“So,” said Estella, “I must be taken as I have been made. The success is not mine, the failure is not mine, but the two together make me.”– Great Expectations
The phone rang at 8:45 p.m. I’ve never liked answering the phone after 8pm. Other than bill collectors who flagrantly ignore laws stating that no calls are to be made to deadbeats before 8am or after 8pm, who else could it be other than someone phoning with bad news?
“Estella, did you hear me?” The voice on the other end of the phone didn’t belong to a bill collector, nor was it weepy or overly somber—but it did sound pissed.

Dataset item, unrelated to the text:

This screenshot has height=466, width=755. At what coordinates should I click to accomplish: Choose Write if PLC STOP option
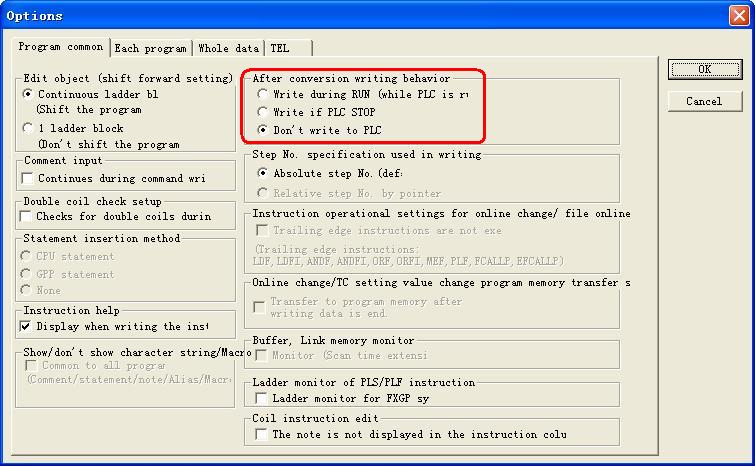point(263,112)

“I’m here. Hold on, just a second.”
“Estella?” Taiwo repeated, his West African drawl more affected, each syllable stretched well beyond breaking point. “Did you hear me? I said you’re in F O R E C L O S U R E.” This he repeated again, slowly as if English was my second, or perhaps even third language, and not my only language.
“Do you understand me?”
“Hold on, Taiwo, another moment, please,” I coughed, retching back into the receiver, continuing my sputtering knowing even as oven cleaner fumes overwhelmed me, making me both queasy and dizzy, surely this couldn’t be true. The chief reason being: I was selling my house in the morning. So, Taiwo had to be mistaken and, hopefully, God willing, someone had died instead.
“And, on who’s authority do you have it I’m in foreclosure, Taiwo?”
“The friggin bank, Estella, that’s who.” The bank and my settlement attorney, Ida B. Rubinstein, who according to Taiwo cursed him in heavy Bensonhurst–her don’t even go there with me Brooklynese, saying in part that our “shenanigans” were rivaled only by the man who shot his ex-wife in the wrist as she sat signing her copies of the HUD-1.
“Okay, say I am in foreclosure, what now?” I asked. I mean, really, I had only missed two mortgage payments.
“What, now? Well, I wait for word from Ida. You wait for word from me.”
It was already close to 9 P.M. “Yeah, but it’s late, too late for anyone to do anything, so I’m screwed, right?”
“Ida promised to let me know as soon as she got word – positive or not. Just sit tight, and if the phone rings, for goodness sake, Estella, do answer. It will probably be me.”
One hour later, the phone rings, a sharp, piercing trill bringing me back from where I had floated: Whether to begin using the more expensive 50 ft of filament tape or the way cheaper 100 ft of masking tape to close the moving boxes?
“Hey, Glory,” I answered, weary of all the packing that still lay ahead.
“How’d you know it was me? What, you finally broke down and got The Caller ID?”
I pushed aside boxes to make space at the dining room table. “No, I programmed the phone’s ringer so it plays, God Save the Queen, when it’s you.
“Oh, well, that’s sweet…I suppose. So, did you ‘friend’ me?”
“Tell me you didn’t call me about this, mother.”
“Whatever. Still, good daughters ‘friend’ their mothers — I’ve got 965 friends as of this morning.”
“Good,” I said. Whatever my issues were with my mother, others continue to love her to pieces.”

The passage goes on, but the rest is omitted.